As I grew older, I learned that complicated lesson that the very people who taught me to love can be, themselves, unloving to others. That the people who taught me to be hospitable can themselves be inhospitable. It means coming to terms with the knowledge that the people who loved me into being are flawed, and fall short often of the ideals they gave me.

Being a child of the Southland means feeling things fiercely, and so I learned that you stand up for people who can’t stand up for themselves, and I learned that I had responsibilities to my community. That I learned to draw the circle of community larger than my people did is not my fault but theirs, and was somewhat inevitable: After all, they are the ones who taught me that “red and yellow, black and white – they are precious in his sight. Jesus loves the little children of the world.”

They taught me that, and I believed them.
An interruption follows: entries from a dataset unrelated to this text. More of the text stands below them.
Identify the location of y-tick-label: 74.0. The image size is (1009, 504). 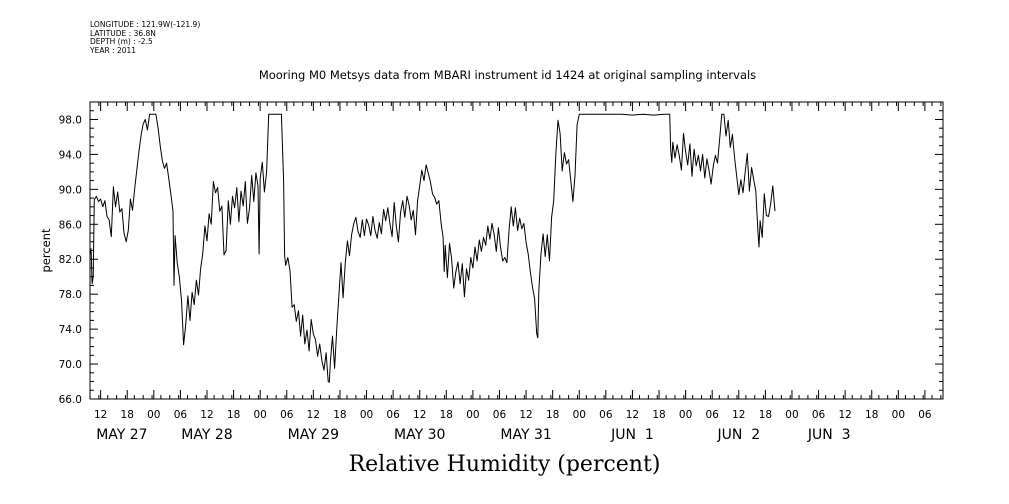
(70, 330).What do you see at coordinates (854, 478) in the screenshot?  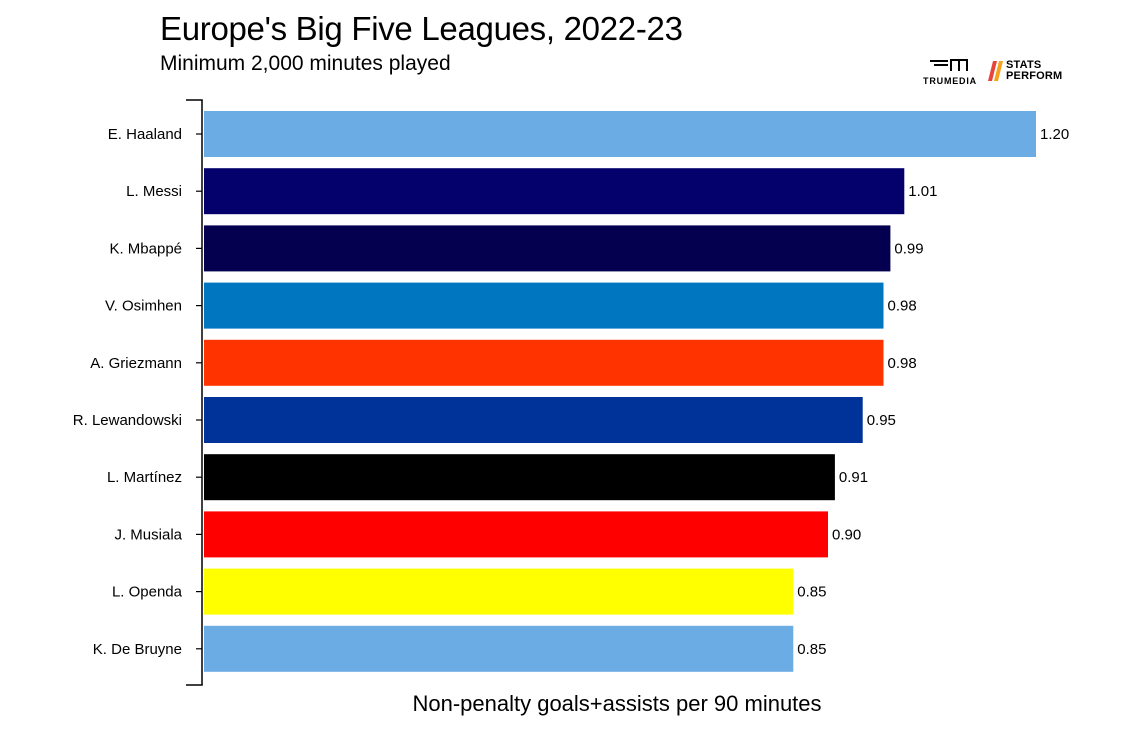 I see `bar-value-label: 0.91` at bounding box center [854, 478].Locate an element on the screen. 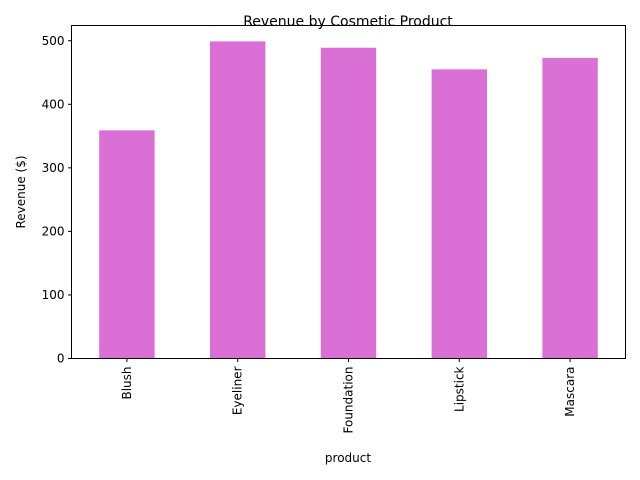 This screenshot has width=640, height=480. x-axis-title: product is located at coordinates (348, 458).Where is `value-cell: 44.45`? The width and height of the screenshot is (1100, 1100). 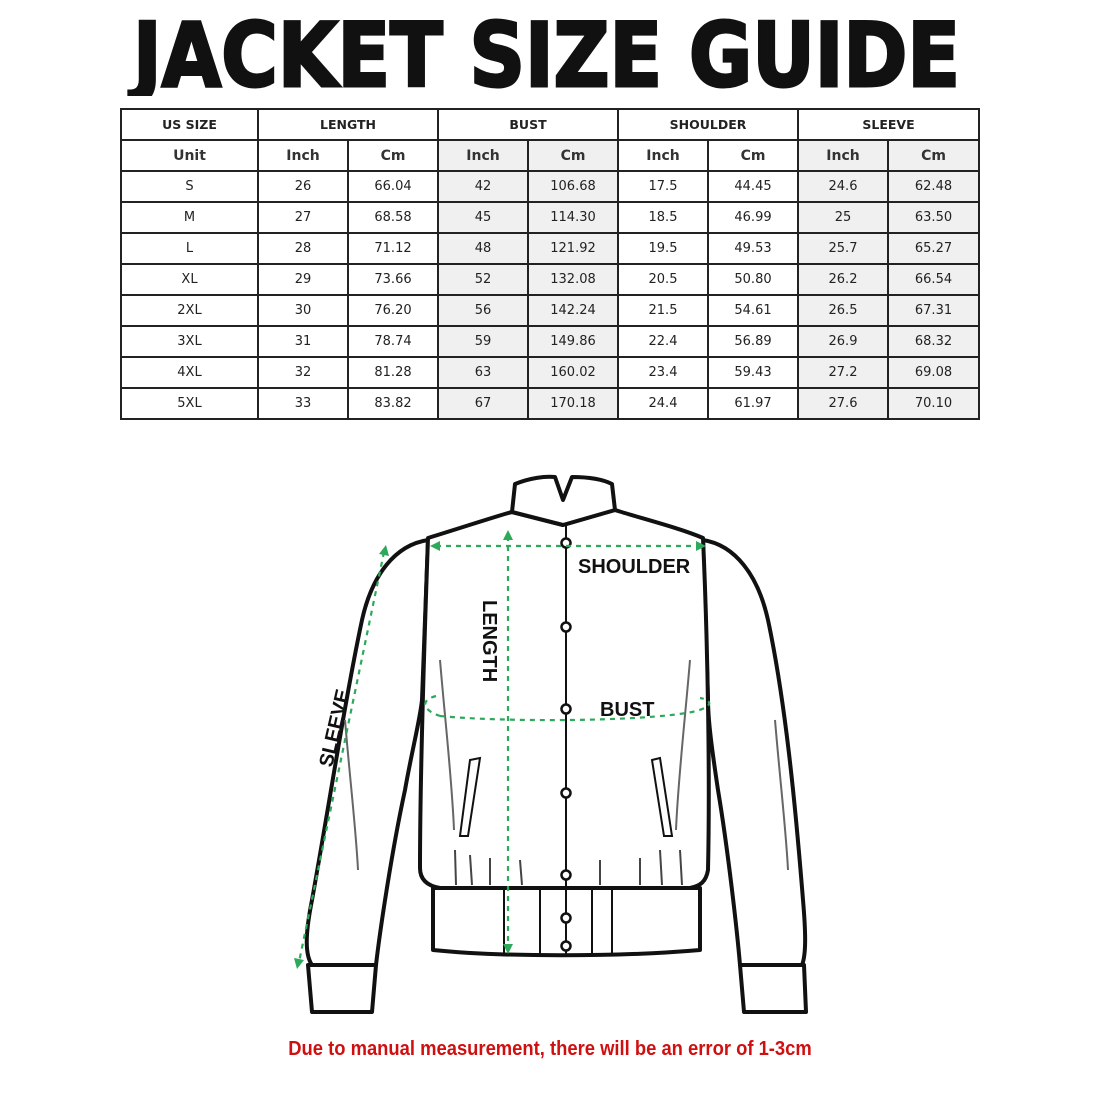 value-cell: 44.45 is located at coordinates (753, 186).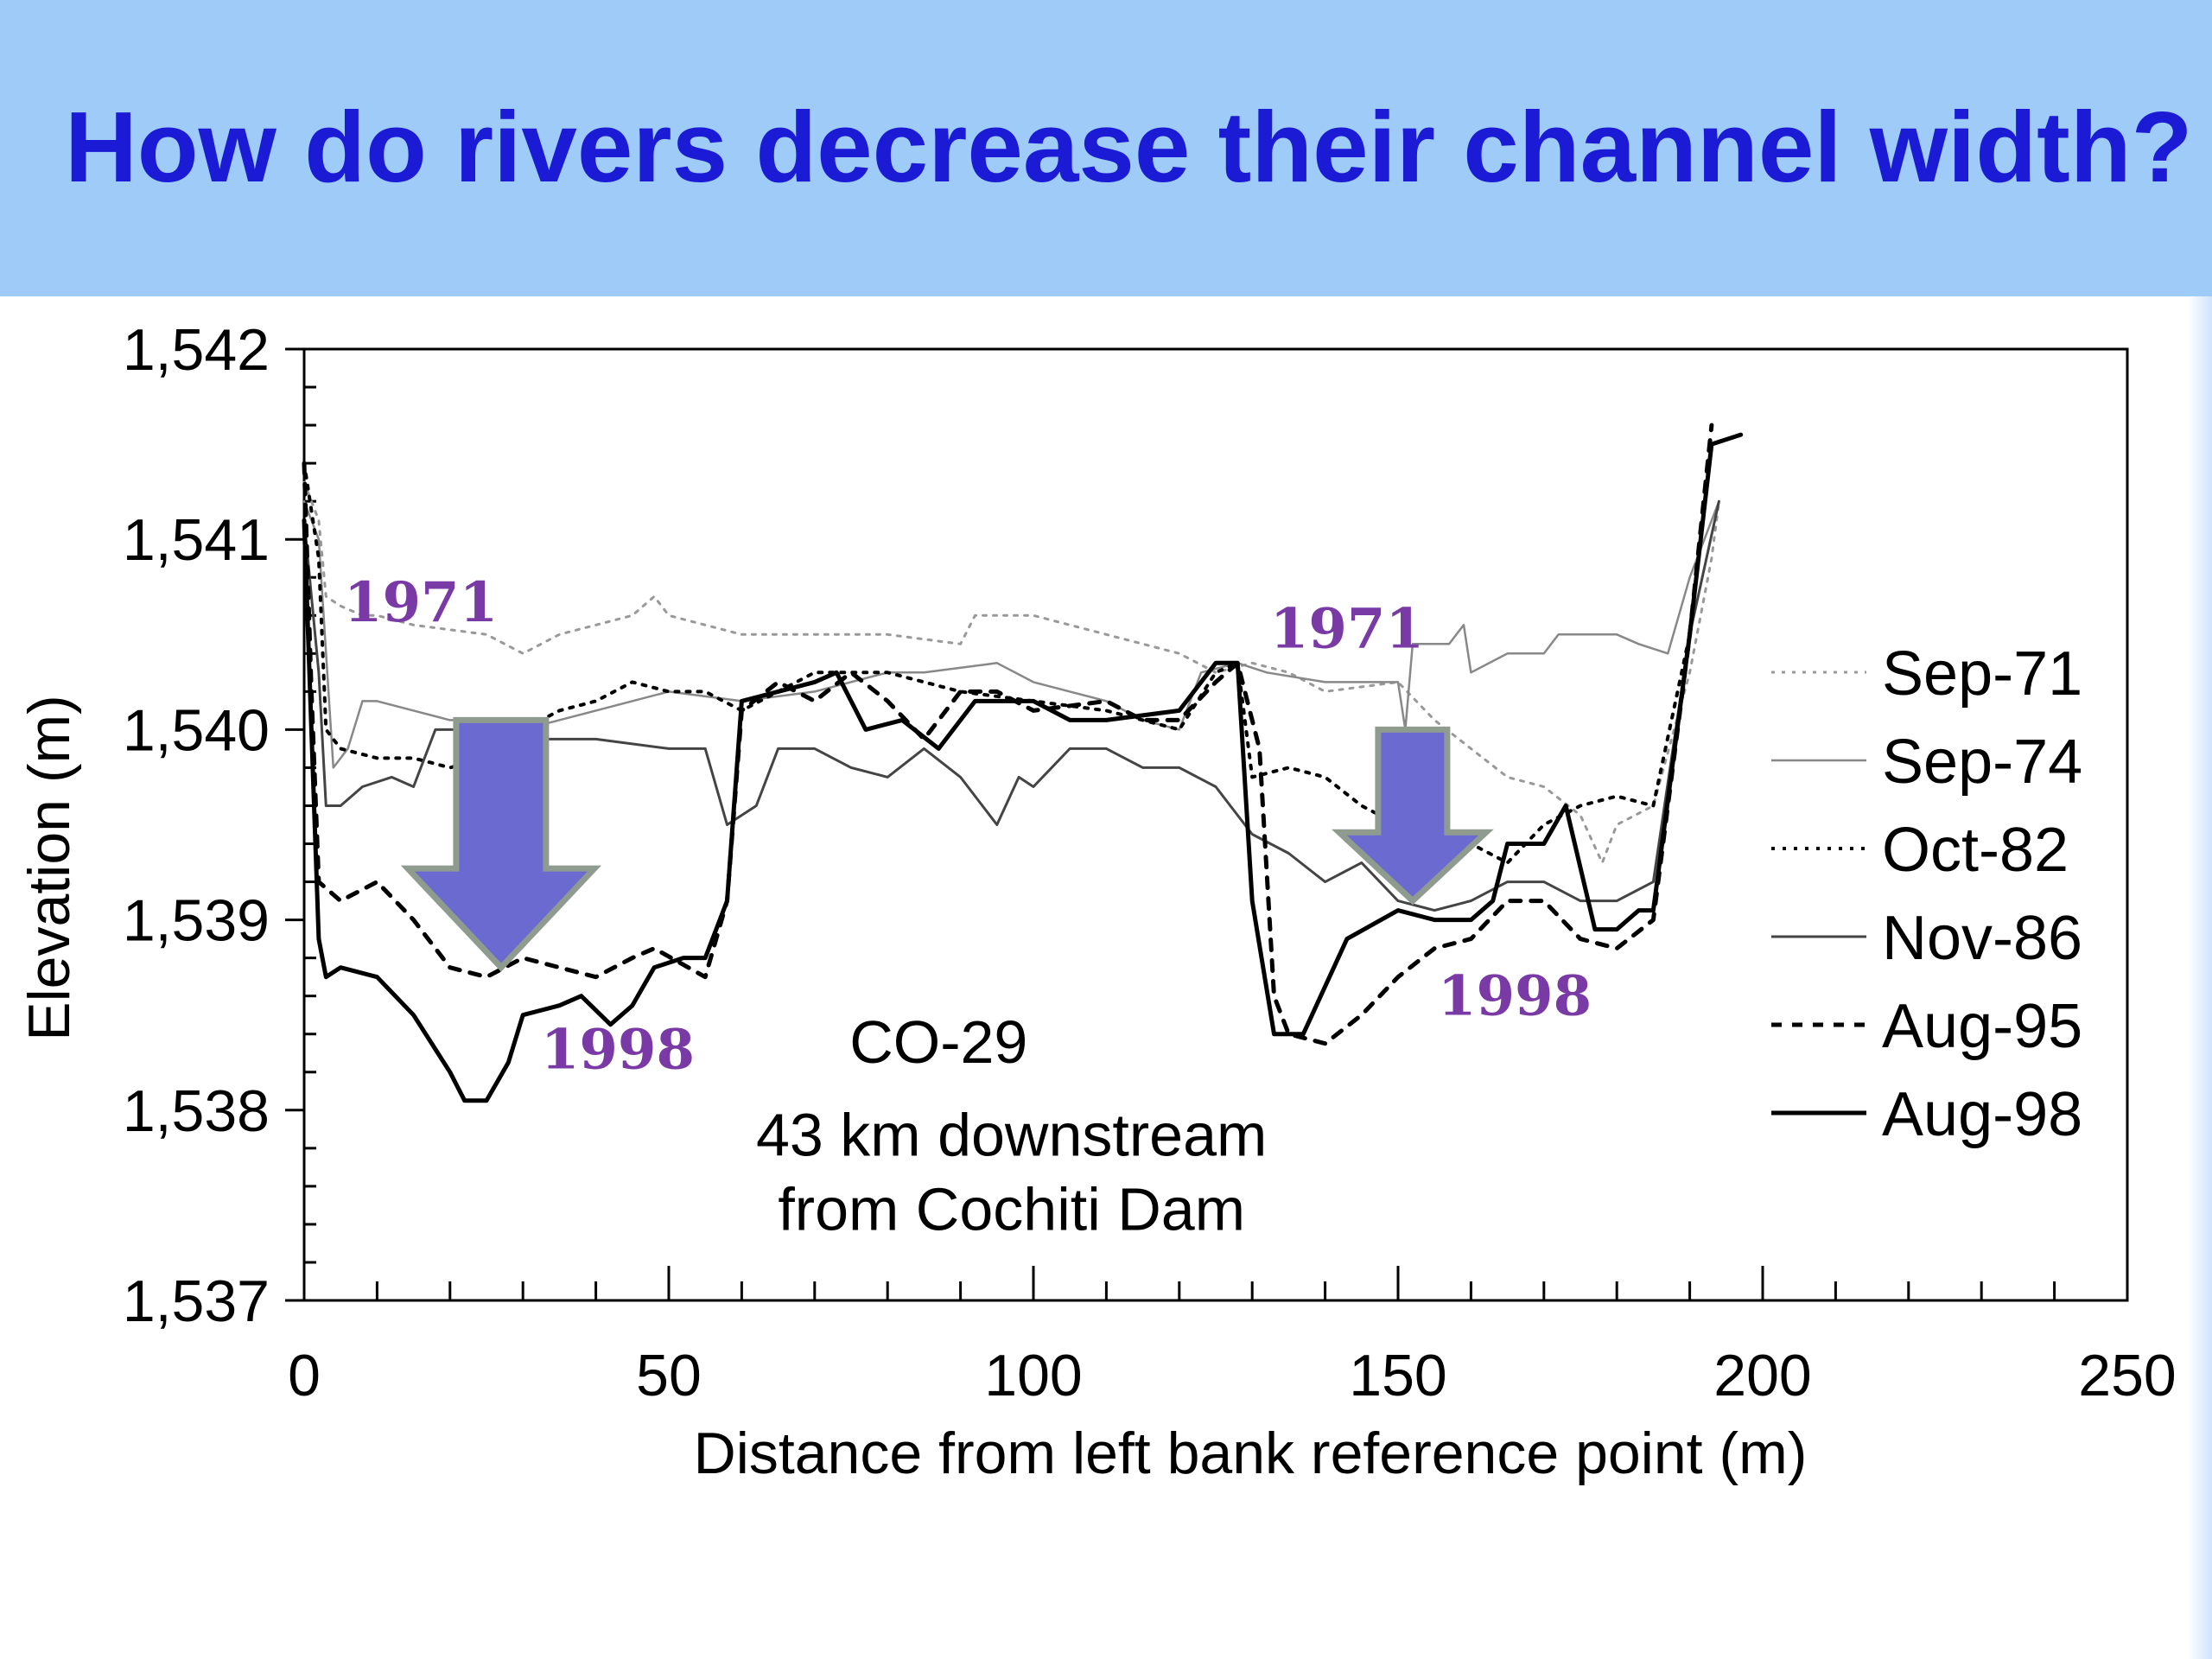 This screenshot has height=1659, width=2212. What do you see at coordinates (196, 350) in the screenshot?
I see `y-tick-label: 1,542` at bounding box center [196, 350].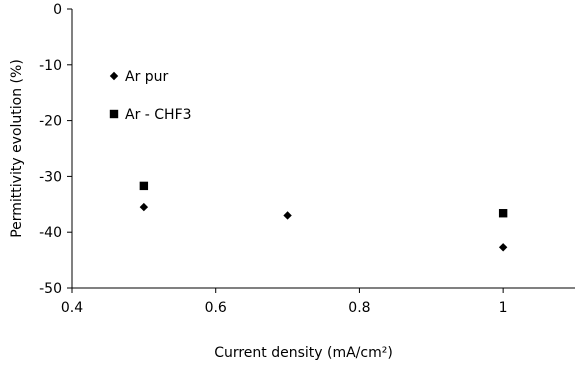 This screenshot has height=365, width=575. What do you see at coordinates (50, 122) in the screenshot?
I see `y-tick-label: -20` at bounding box center [50, 122].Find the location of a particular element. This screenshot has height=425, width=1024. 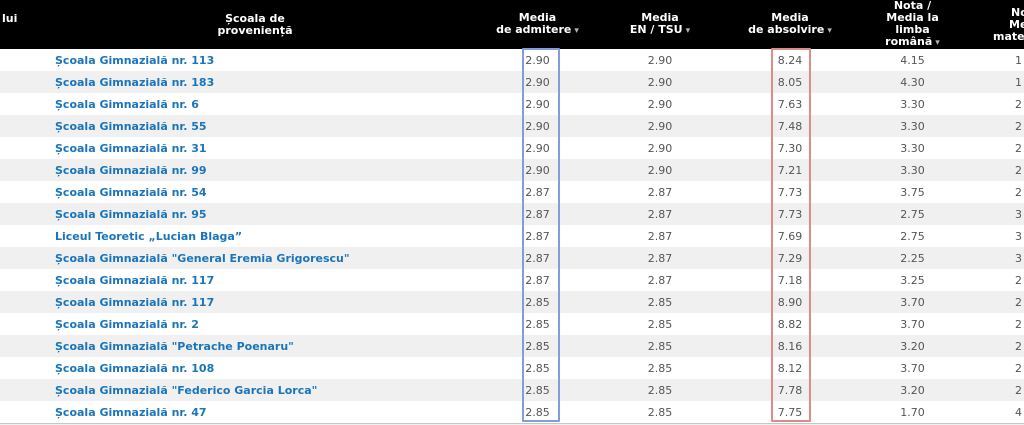

media-absolvire-cell: 7.21 is located at coordinates (790, 170). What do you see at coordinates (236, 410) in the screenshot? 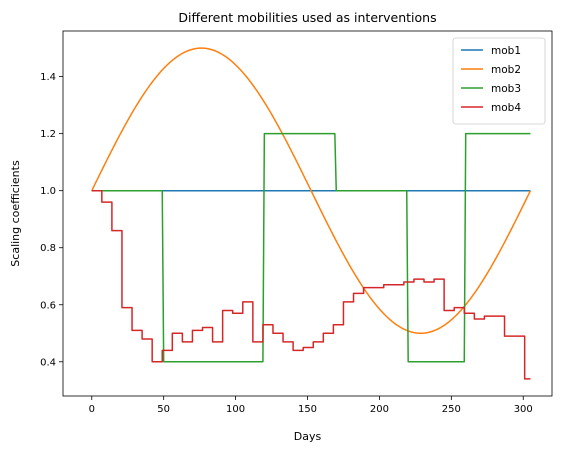
I see `x-tick-label: 100` at bounding box center [236, 410].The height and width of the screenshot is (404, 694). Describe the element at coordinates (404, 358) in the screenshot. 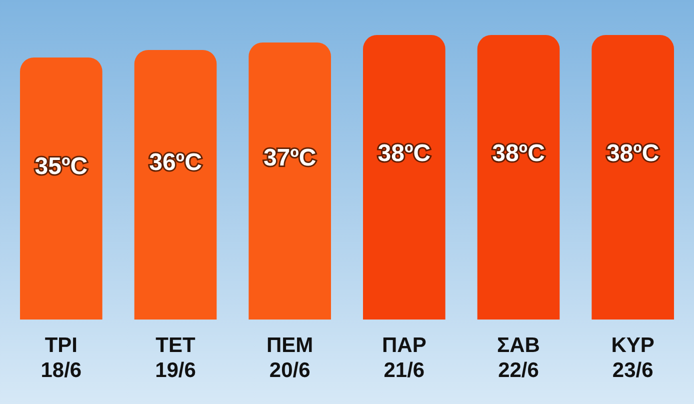

I see `x-tick-label: ΠΑΡ 21/6` at that location.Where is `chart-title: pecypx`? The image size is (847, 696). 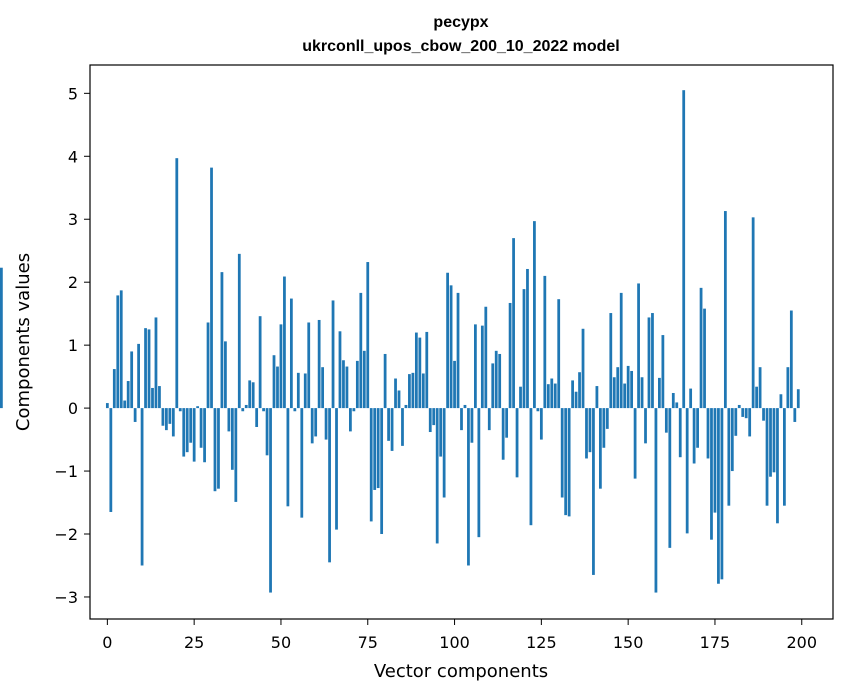 chart-title: pecypx is located at coordinates (460, 22).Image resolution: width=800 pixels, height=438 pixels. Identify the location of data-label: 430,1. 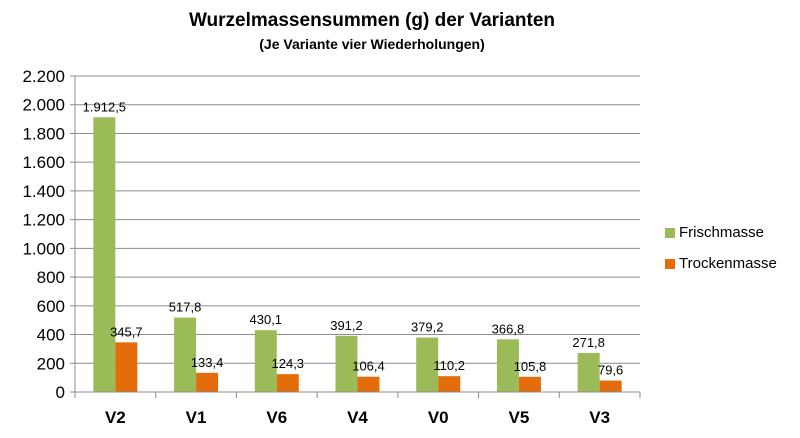
(266, 320).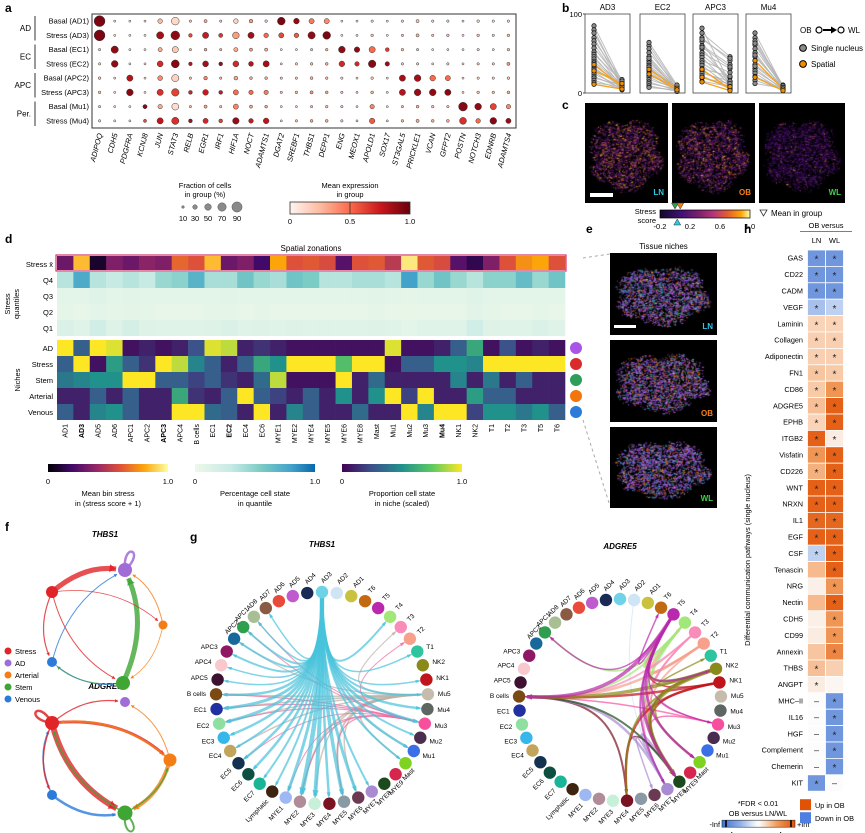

Being in and of the South while being a progressive white straight male means your liberal educated friends from North of here will watch how your state votes and will call your friends and family things like “inbred” and ‘hillbillies” and “white trash” and ask you how you stay there.

And sometimes, when you have the energy and the notion, you tell them those people are some of the kindest, best people you know, but folks in power have made them afraid in order to maintain power. That your people have been played and told that their diminishing paychecks and their insecurity and their inability to keep the land their granddaddy farmed and got 49 harvests from – that all of that is the fault not of the people who are in power, but of people who have black and brown skin and less power than even they do. And your people believe it, because scared people will believe anything that will make them less scared.

And sometimes, when you have the energy and the notion, you tell your friends from elsewhere that you stay because you love it here, and that you are not just from here but of here, and your roots run deep here, and one day you will be buried here amongst your ancestors. And that for them to ask why you don’t leave means that you are supposed to believe that there is a separation between the values you learned as a child and the values you have now, when the reality is, the person you are now is just the person you were taught to be then, only writ larger.

And for them to suggest you leave is to suggest that you cannot be the person who longs for table fellowship and church meetings and the smell of cape jasmine and the delight of sweet tea and cornbread and also be the person who fights for justice for your community and who yearns for the day we can all sit at the same table and eat cornbread and sweet tea together.

And that is not true.

Because the truth isn’t that I can be all of who I am and also be Southern – it’s that I am all of who I am because I am Southern. And to suggest I move and give up on this place and these people is to suggest I deny all of that, and that I deny them. And that I cannot do. I will not do.

Because I am lots of things – but none of those things is a hypocrite.